__Consegna A__. Nell'articolo sui programmi tv, con quale trasmissione si scontra ogni settimana il programma di Milly Carlucci?
__Consegna B__. Scrivi il seguito dell'articolo sui programmi tv, partendo subito dopo la sua ultima frase.

__Testo citato__.
○ ○ ○ ○

Ci sono molteplici ragioni per cui questo processo si è invertito, trasformando i format televisivi che un tempo dispensavano celebrità in format televisivi che riciclano celebrità, sempre se così possiamo ancora chiamare il sottobosco mediatico di cui si nutrono i palinsesti. Il Grande Fratello, che per diverse edizioni ha aggiunto il suffisso VIP alla titolo, nelle ultime due stagioni televisive ha scelto di ovviare alla carestia di personaggi famosi – famosi in termini novecenteschi – buttandola in caciara e mettendo tutti insieme, in una macedonia di volti che prevede la presenza di calzolai e bidelli ma anche di Giampiero Mughini ed Enzo Paolo Turchi; il risultato, oltre al caos, è l’emorragia di ascolti.
L’Isola dei Famosi oggi potrebbe essere ribattezzata l’Isola dei Quasi Famosi, mentre Tale e Quale ha ormai ufficialmente assunto il ruolo di ecologista dello spettacolo: da Valeria Marini a Carmen Di Pietro, passando per ex concorrenti di Amici e comici non proprio di primo pelo, il programma di Carlo Conti è un’occasione ghiotta per chi non brilla di luce propria di mettersi sotto i riflettori in chiave autoironica, per non dire grottesca.
Tutto questo discorso, tuttavia, non si applica al programma di Milly Carlucci, il grande format del sabato sera autunnale su Rai 1 che fa testa a testa ogni settimana con la bestia defilippiana di Tu Si Que Vales, spesso vincendo.
Un programma in ottima salute
Non manca molto ai vent’anni della prima messa in onda di Ballando con le Stelle, talent show e varietà importato dalla tv britannica che gode ancora di ottima salute. Vent’anni di nomi inglesizzati urlati da Paolo Belli, vent’anni di giudici che si azzuffano con i concorrenti per una rumba o un cha cha cha, vent’anni di costumi pacchiani e dimagrimenti a vista d’occhio, vent’anni in cui il pubblico italiano, pur non capendoci nulla di balli da sala, si appassiona alle peripezie di chi in poche settimane deve mettersi sotto con le coreografie.

○ ○ ○ ○

__Elenco__.
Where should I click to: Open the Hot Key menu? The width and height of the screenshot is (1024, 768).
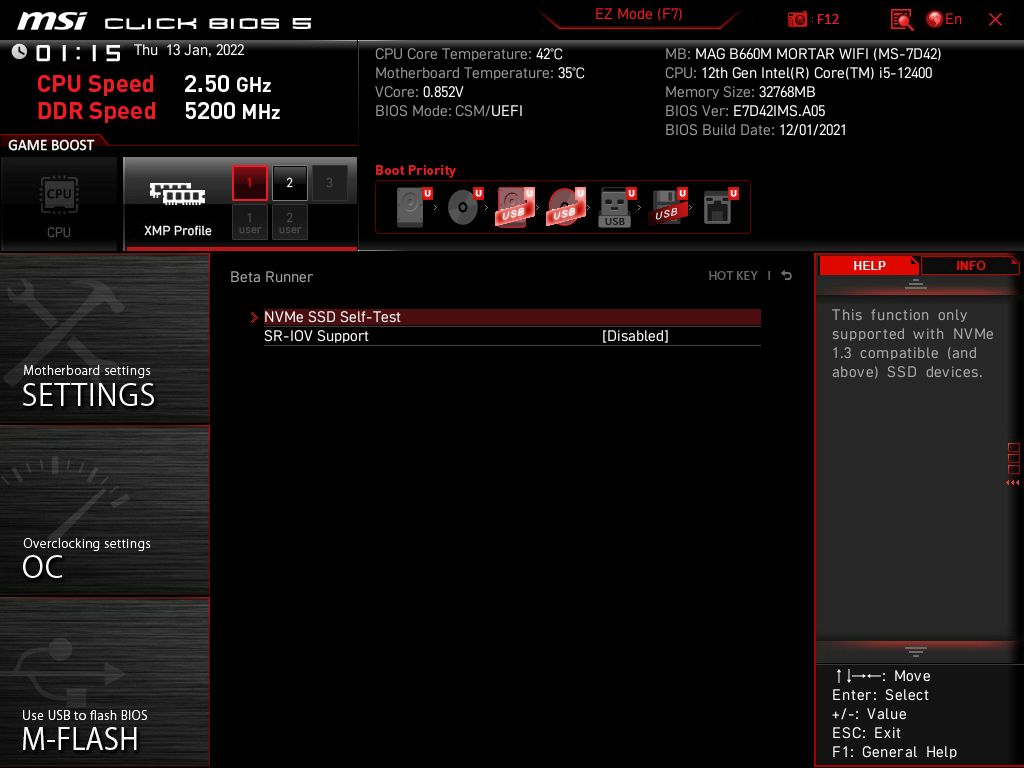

○ ○ ○ ○

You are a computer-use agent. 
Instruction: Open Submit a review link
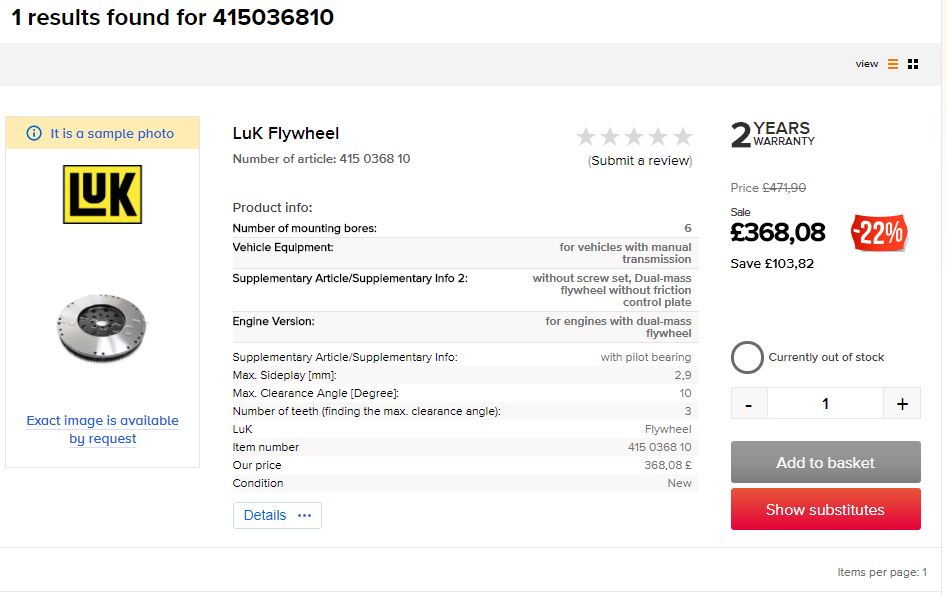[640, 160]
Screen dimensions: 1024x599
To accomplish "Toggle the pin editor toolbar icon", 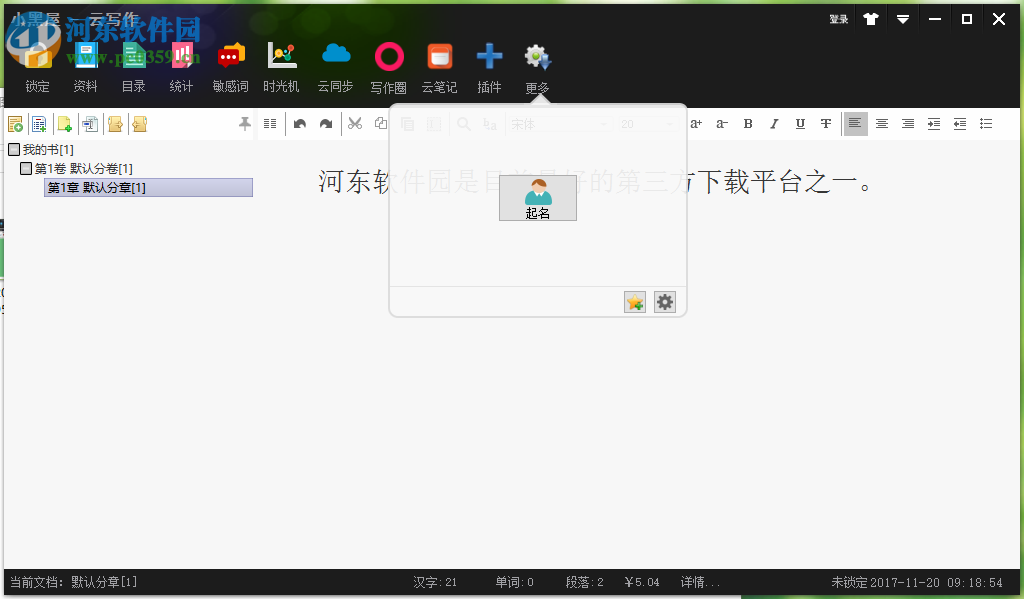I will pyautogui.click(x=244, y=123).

○ ○ ○ ○

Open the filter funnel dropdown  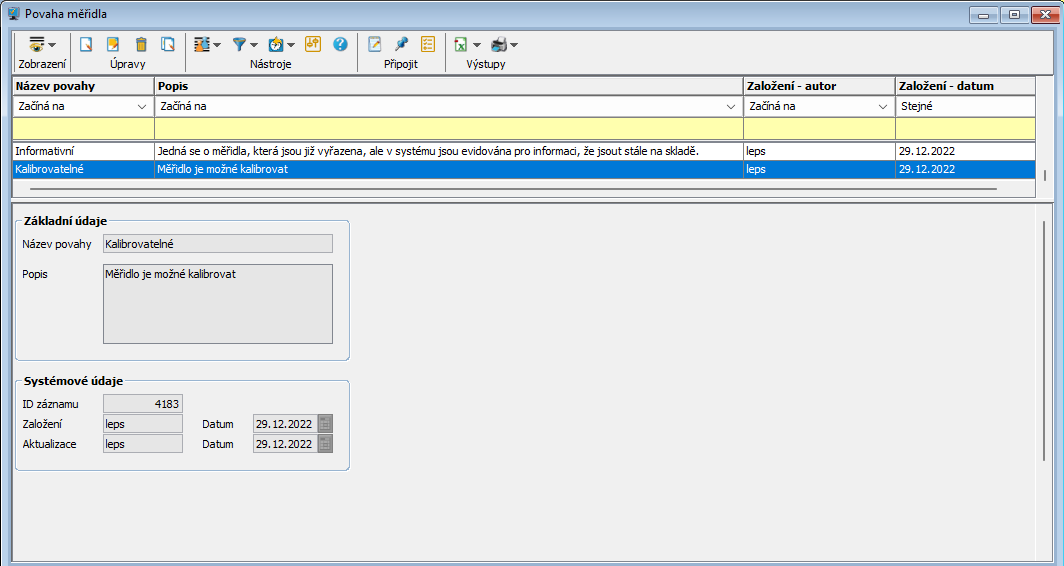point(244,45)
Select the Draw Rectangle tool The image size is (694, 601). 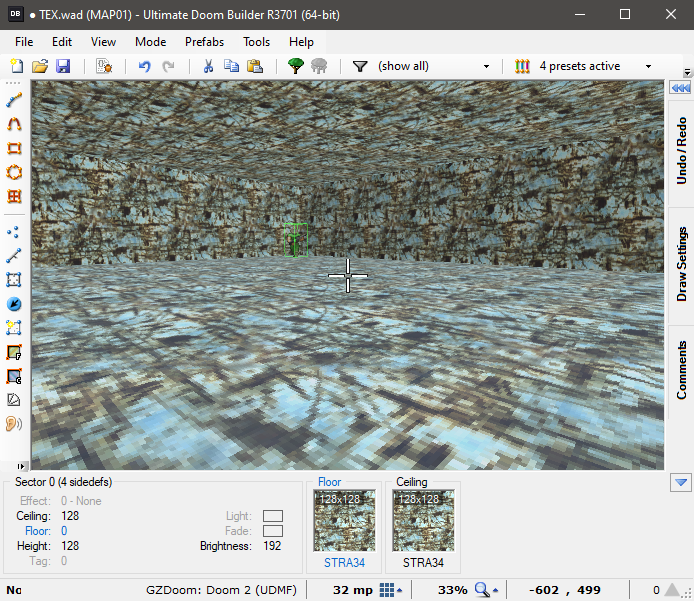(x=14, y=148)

○ ○ ○ ○

__Risultato A__. Con Tu Si Que Vales.

__Risultato B__.
C’è qualcosa di profondamente ispirazionale nella parabola dei concorrenti di Ballando, del resto, Jennifer Lawrence ci ha vinto un Oscar nel 2013 con un film, Silver Lining Playbook, che parlava esattamente di questo: la rinascita spirituale di due persone che si cimentano nella danza, senza Milly Carlucci ma con passi e costumi molto simili.
Perché in effetti, a differenza degli altri programmi che sfruttano il senso di rivalsa, di rilancio, di sfida con sé stessi e qualsiasi altro concetto tardocapitalista che ci vuole forti e autonomi, individui contro il mondo, Ballando ha una sua natura rigorosa e centrata, fatta di sacrifici che portano risultati concreti, a differenza dei digiuni isolani o dei trucchi prostetici, che conferiscono alle missioni dei concorrenti un aspetto tragicomico, a tratti patetico.
Del resto, gettarsi in pista, anche metaforicamente, è un atto di coraggio che presuppone un certo grado di autocontrollo e autocoscienza, soprattutto se si è Alan Friedman con un cilindro sulle note di Hello, Dolly o un qualsiasi personaggio televisivo pronto a farsi massacrare dalla paletta spietata di Selvaggia Lucarelli.
Un argine
Sarà questa intrinseca dignità del messaggio finale, l’esserci per ottenere un risultato visibile, e non solo l’esserci per il gusto di esserci, che mantiene in piedi l’assetto prestigioso di Ballando. Sarà anche che Milly Carlucci ha mezzi così potenti da riuscire a non far calare mai il livello di vippismo dei suoi concorrenti, lei che alterna militarmente la sua divisa da fuori servizio, Ray Ban a goccia, baschetto e pantaloni a zampa, con i lunghi abiti da scena, per sottolineare sempre quando si sta sul palco e quando invece si è a riposo.
Milly Carlucci, signora della televisione che più che brat dovremmo definire demure, per attingere dalla dicotomia che ha infestato internet questa estate, very mindful, come recita la litania diventata tormentone: domatrice di celebrità, tiene stretto il suo microfono a gelato, non un capello fuori posto, non una vocale aperta. Sorride sempre ma non ride mai, argina i fiumi di parole che esondano, e convince Barbara D’Urso a concederle l’esclusiva del suo tanto atteso ritorno in tv dopo la cacciata da Mediaset.
Di quella apparizione, ricorderemo lo scontro a caldo con Lucarelli, il «Figa sopra ogni cosa» con riferimento alla invidiabile scosciata della ormai ex presentatrice di Canale 5 e i video confessionale in cui D’Urso si interroga sul senso stesso del trash, dimostrando di non aver letto Tommaso Labranca.
Unica
Solo Carlucci è capace, a oggi, di creare uno spettacolo del genere, che si tratti di Sonia Bruganelli che se la prende con tutti o della figlia di Asia Argento e Morgan, Anna Lou Castoldi, che sgambetta sulla pista da ballo per poi aggiungere che dopo la aspetta la techno, come a voler precisare che tutti quei piercing non sono mica là per caso. Solo a Ballando, infatti, vediamo ancora la vera celebrità, quella che crea notizia e non la insegue, prestarsi alla macchina arrugginita e inceppata della televisione per dare prova della propria versatilità e determinazione.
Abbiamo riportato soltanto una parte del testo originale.